§ **Directives**
1/ Decide whether each statement agrees with the Death Inc. interview, answering yes or no and quoting the deciding words of the interview.
(a) Ambient Studios has chosen the PC as its main gaming platform.
(b) The demo had been downloaded about 7,000 times.
(c) In Death Inc. the player is the grim reaper in the 18th century.
2/ Using the Death Inc. interview, answer these questions:
(a) Who is Ambient Studios' director and co-founder?
(b) Which two bigger studios are named as sources of the studio's talent?
(c) Which two comedies does Hopper mention as inspirations?
3/ Carry on the Death Inc. interview, starting after its final answer.

§ **Selected text**
-------
Ambient Studios is young new studio formed by the talent from a number of bigger cousins, such as LittleBigPlanet maker Media Molecule and Fable creator Lionhead. As the new generation of consoles peeks its head over the horizon, you couldn't blame this new studio for jumping on the bandwagon and making the best use of its console-rooted history to tout some next-gen projects. However, Ambient Studios has gone in a different direction, embracing the PC as its foremost gaming platform and looking to resurrect neglected genres. Death Inc. is the first offering by this promising group and has taken the unusual step of offering up a work-in-progress demo as part of its Kickstarter campaign.
Here Is The City spoke with the company's director and co-founder Johnny Hopper about the game and how Ambient Studios is happy it approached Kickstarter ethically, even if it ends in failure.
HITC: Can you tell us a little bit about Death Inc?
JH: Sure. Death Inc. is a game where you play the grim reaper in the 17th Century and you're tasked with giving everyone that you can the bubonic plague. It's a strategy game and it's a business sim and it's quite a light take on the genre, I think. It's light-hearted.
HITC: There's an element in it where it almost feels like Discworld.
JH: Yeah definiately, there are certainly those kinds of inspirations in there. I think there is some Monty Python in there some Blackadder – all those kind of things. Because it could potentially be a reasonably dark subject, which we really didn't want it to be, so we thought that we should lighten the mood a little bit with some bright colours and fair dash of whimsy.
HITC: You put up the demo recently as a taster to get people involved in the Kickstarter campaign, that must have been pretty nerve wracking?
JH: Yeah. It certainly was. We've had about 70,000 downloads now which is great. It was definitely nerve wracking because its such an early view on the game and we genuinely had no idea how people would react to it. Whether they would be able to see it for what it is or see it for what it isn't.
HITC: I guess gamers are usually so sheltered from works-in-progress that they only ever see the polished end result.
JH: Exactly and this is deliberately not polished because we wanted to show people exactly where we were at and exactly what the game was about, so they could play it and have a go and really see if they actually liked it. We've had really good feedback actually. People did seem to really enjoy it and really understood the point we're at with the game.
-------
§ **Material**

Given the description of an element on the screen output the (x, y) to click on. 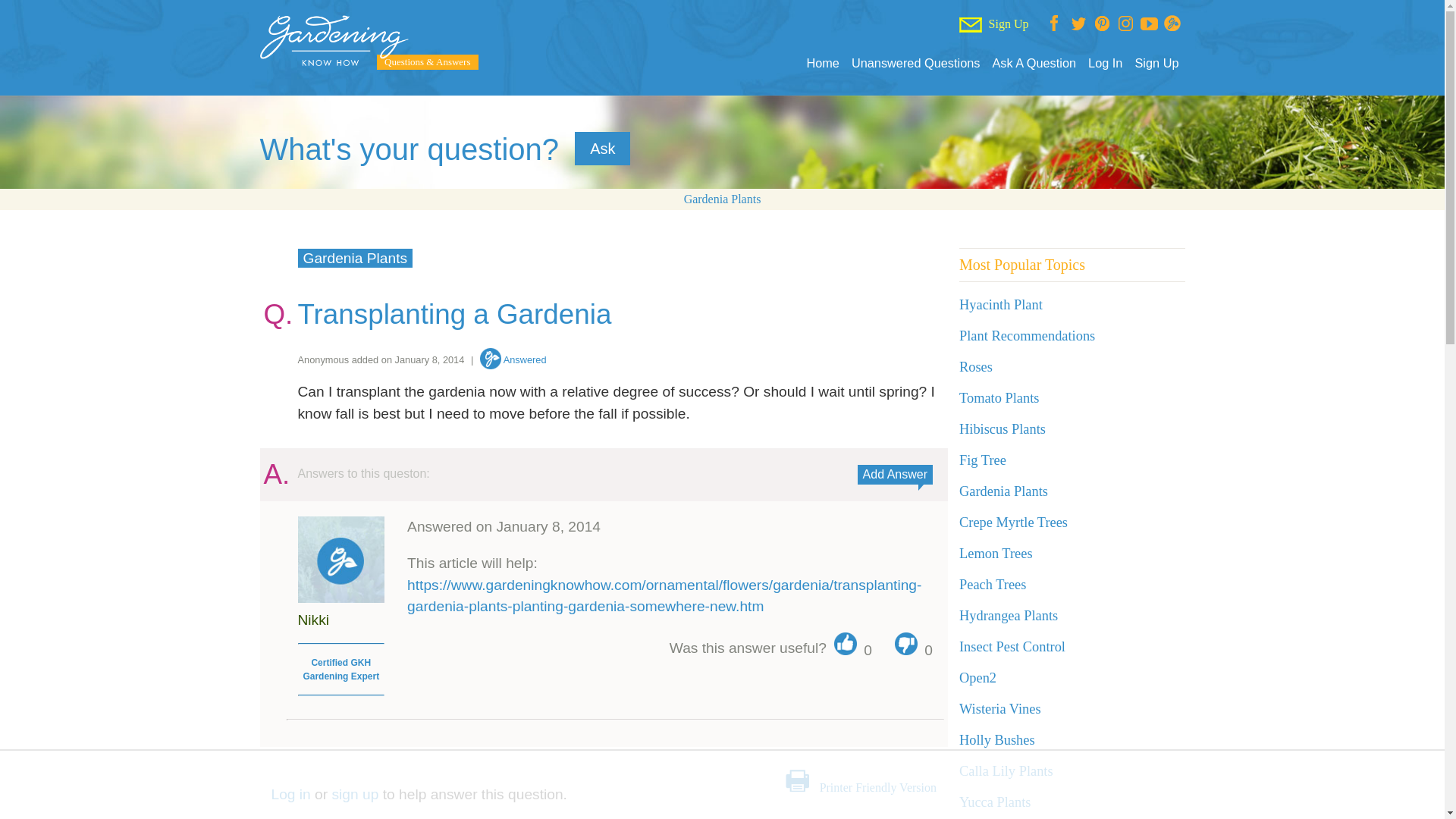
Peach Trees (992, 584)
Gardenia Plants (1003, 491)
Plant Recommendations (1026, 335)
Hydrangea Plants (1008, 615)
Fig Tree (982, 459)
Ask A Question (1033, 62)
Plant Recommendations (1026, 335)
Gardenia Plants (722, 198)
Hyacinth Plant (1000, 304)
Crepe Myrtle Trees (1013, 522)
Hibiscus Plants (1002, 428)
Hyacinth Plant (1000, 304)
Printer Friendly Version (877, 787)
Peach Trees (992, 584)
Sign Up (1156, 62)
Given the description of an element on the screen output the (x, y) to click on. 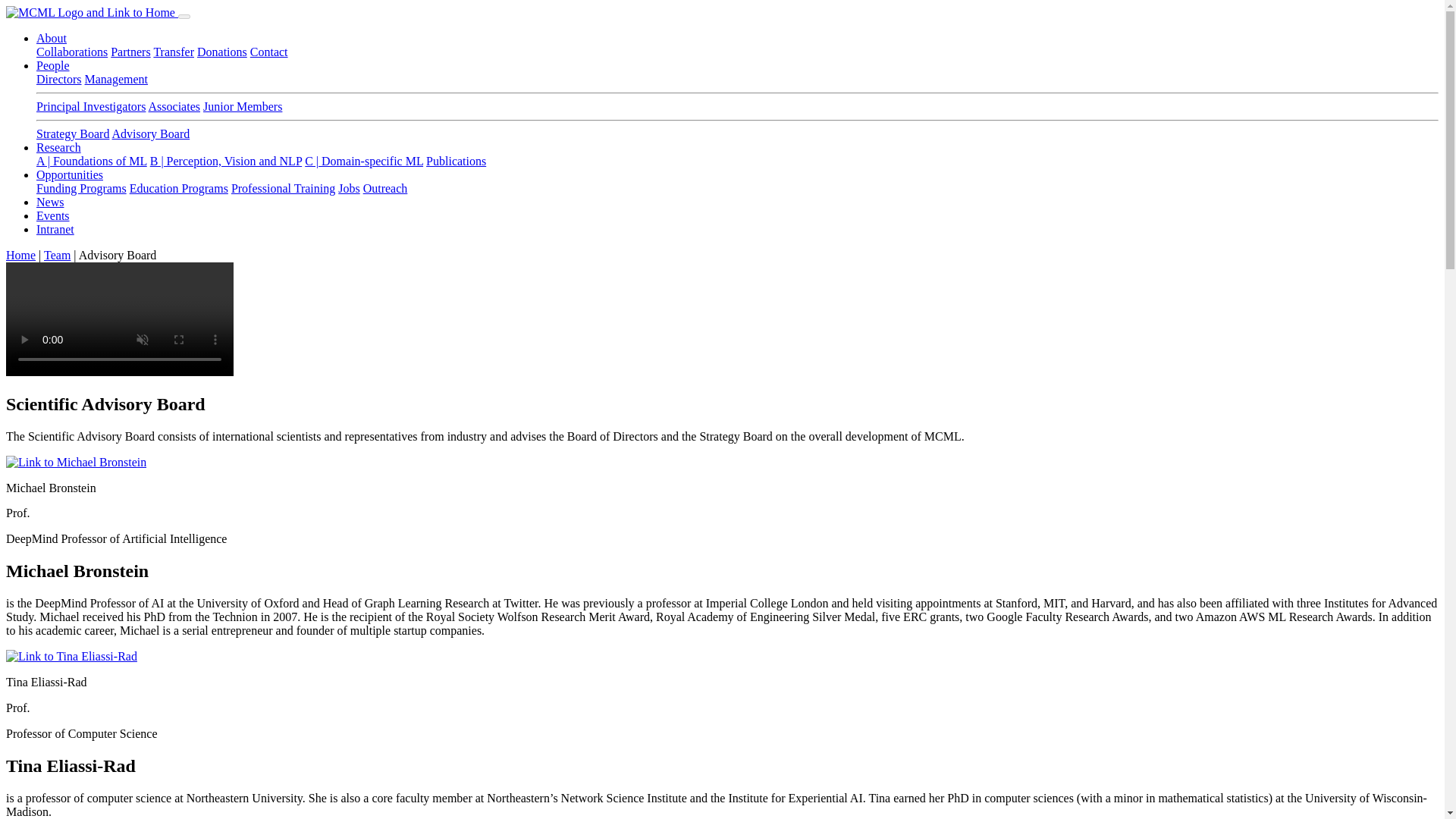
Team (56, 254)
Research (58, 146)
Junior Members (242, 106)
Outreach (384, 187)
News (50, 201)
Events (52, 215)
Publications (456, 160)
People (52, 65)
Donations (221, 51)
Collaborations (71, 51)
Partners (129, 51)
Management (116, 78)
Contact (269, 51)
Intranet (55, 228)
Professional Training (282, 187)
Given the description of an element on the screen output the (x, y) to click on. 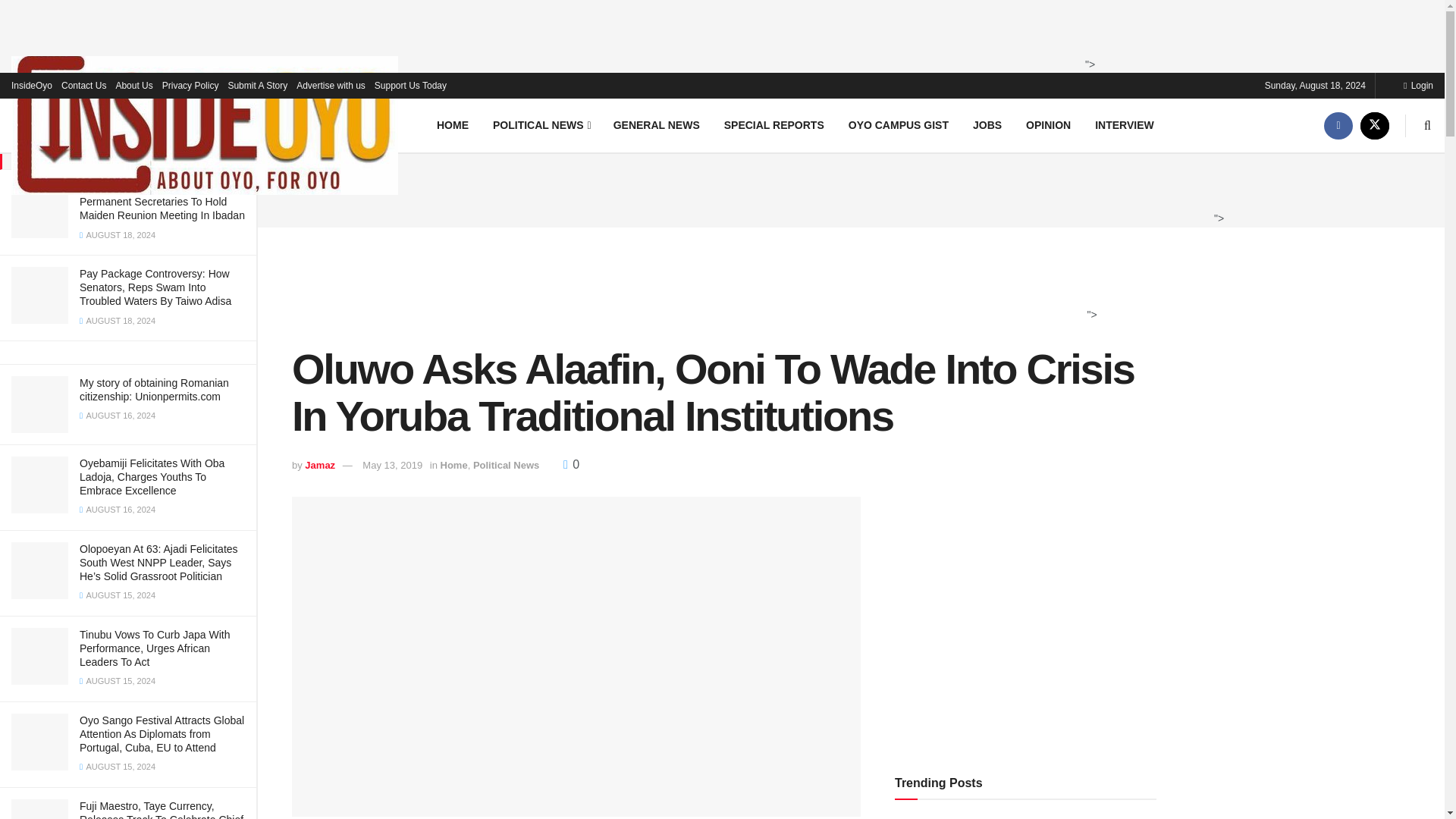
Contact Us (83, 85)
Support Us Today (410, 85)
Login (1417, 85)
POLITICAL NEWS (540, 125)
About Us (133, 85)
Given the description of an element on the screen output the (x, y) to click on. 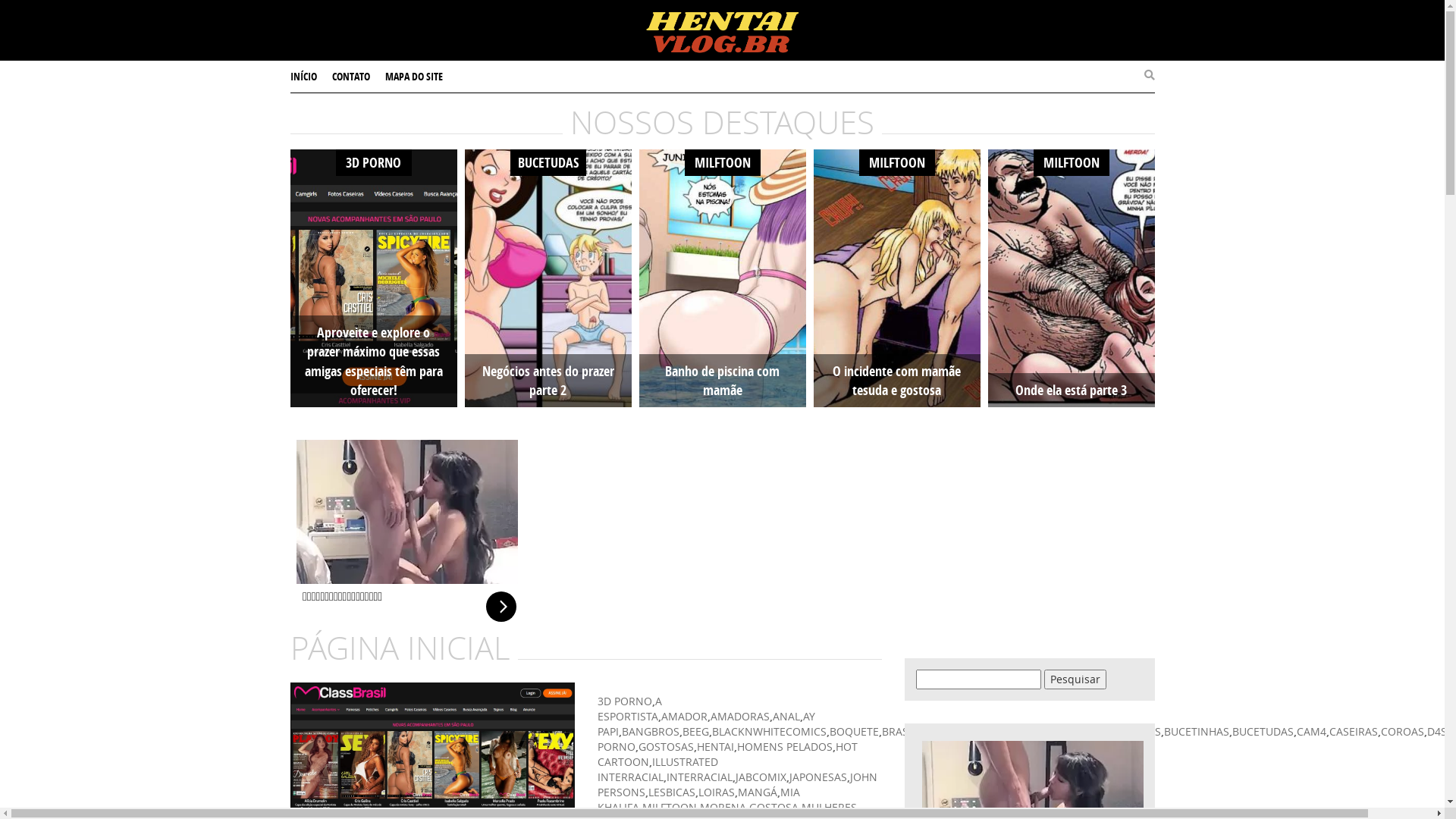
INTERRACIAL, Element type: text (699, 776)
BEEG, Element type: text (697, 731)
CAM4, Element type: text (1312, 731)
AY PAPI, Element type: text (706, 723)
MAPA DO SITE Element type: text (413, 76)
HOMENS PELADOS, Element type: text (786, 746)
ILLUSTRATED INTERRACIAL, Element type: text (657, 769)
LOIRAS, Element type: text (717, 791)
MIA KHALIFA, Element type: text (698, 799)
ANAL, Element type: text (786, 716)
JAPONESAS, Element type: text (818, 776)
COROAS, Element type: text (1403, 731)
MILFTOON, Element type: text (670, 807)
BUCETINHAS, Element type: text (1197, 731)
AMADORAS, Element type: text (740, 716)
AMADOR, Element type: text (685, 716)
BRAZZERS, Element type: text (994, 731)
JABCOMIX, Element type: text (762, 776)
BRASILEIRINHAS, Element type: text (923, 731)
BOQUETE, Element type: text (855, 731)
LESBICAS, Element type: text (672, 791)
GOSTOSAS, Element type: text (667, 746)
BANGBROS, Element type: text (651, 731)
CASEIRAS, Element type: text (1354, 731)
BUCETAS, Element type: text (1138, 731)
A ESPORTISTA, Element type: text (629, 708)
MORENA GOSTOSA, Element type: text (749, 807)
HOT CARTOON, Element type: text (727, 753)
3D PORNO, Element type: text (626, 700)
CONTATO Element type: text (350, 76)
Pesquisar Element type: text (1074, 679)
BUCETUDAS, Element type: text (1263, 731)
BUCETA, Element type: text (1043, 731)
HENTAI, Element type: text (716, 746)
JOHN PERSONS, Element type: text (737, 784)
BLACKNWHITECOMICS, Element type: text (769, 731)
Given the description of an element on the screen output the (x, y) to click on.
-------
§ **Answers for this exercise**
1/
(a) Yes: "embracing the PC as its foremost gaming platform"
(b) No: "We've had about 70,000 downloads now"
(c) No: "you play the grim reaper in the 17th Century"

2/
(a) Johnny Hopper
(b) Media Molecule and Lionhead
(c) Monty Python and Blackadder

3/
HITC: Do you feel confident that your Kickstarter campaign is going to make it to the deadline?
JH: We're a little bit apprehensive, as you might imagine. It's not out of the question that we'll do it but we've still go a long way to go. These things do happen, we'd like to be further along than where we're at. What we were hoping for was a bigger spike at the start than we initially got. It's hard to saw quite why that didn’t happen, it could be just the fact that we didn't have that kind of nostalgia [appeal], we don't have the star power of some projects to attract people's support.
HITC: Also, you have been quite honest about what you hope to produce as opposed to promising the world.
JH: Exactly and that was a very conscious decision as well. It would have been a lot easier to say: 'Let's ask for 100 grand.' If we did that we'd be three-quarters of the way there, we might even have done it [now] because people might see that as an easier target. There's a potential that people have been put off of the cost of the target we set but ultimately we sat down, the director sat down, and we thought: 'We need to be able to sleep at night when we do this.' Because we didn't want to say 'OK lets ask for a smaller amount of money and, fingers-crossed, we'll be able to get funding from investors or something like that.' If that didn't happen then we'd have taken somebody's money and not been able to do it [Death Inc.] because 300-grand is a realistic cost for how much the game is going to cost. We know that if we got that we could do it without any sort of external input at all whereas if we asked for less we definitely couldn't. It's a risk, definitely a risk, and you can see it's a fairly nerve-wracking one but it was the right way we wanted to do it. We felt like it would be wrong to pretend that we were going to make something we weren’t, to basically pull the wool over the eyes of the people that are trusting us from the very start with their money.
HITC: Trying to be ethical about it whilst pushing it.
JH: Yeah, exactly. That was a tricky decision and I think the hard-nosed business people might have said 'no, you should have done it this way', and I look at that and think we could have done it that way but we stand by the decision we made. Win or lose, we believe that we made the right call for ourselves.
HITC: There's a been a narrative going around that Kickstarter's initial enthusiasm towards games is a little bit on the wane, do you think that's true?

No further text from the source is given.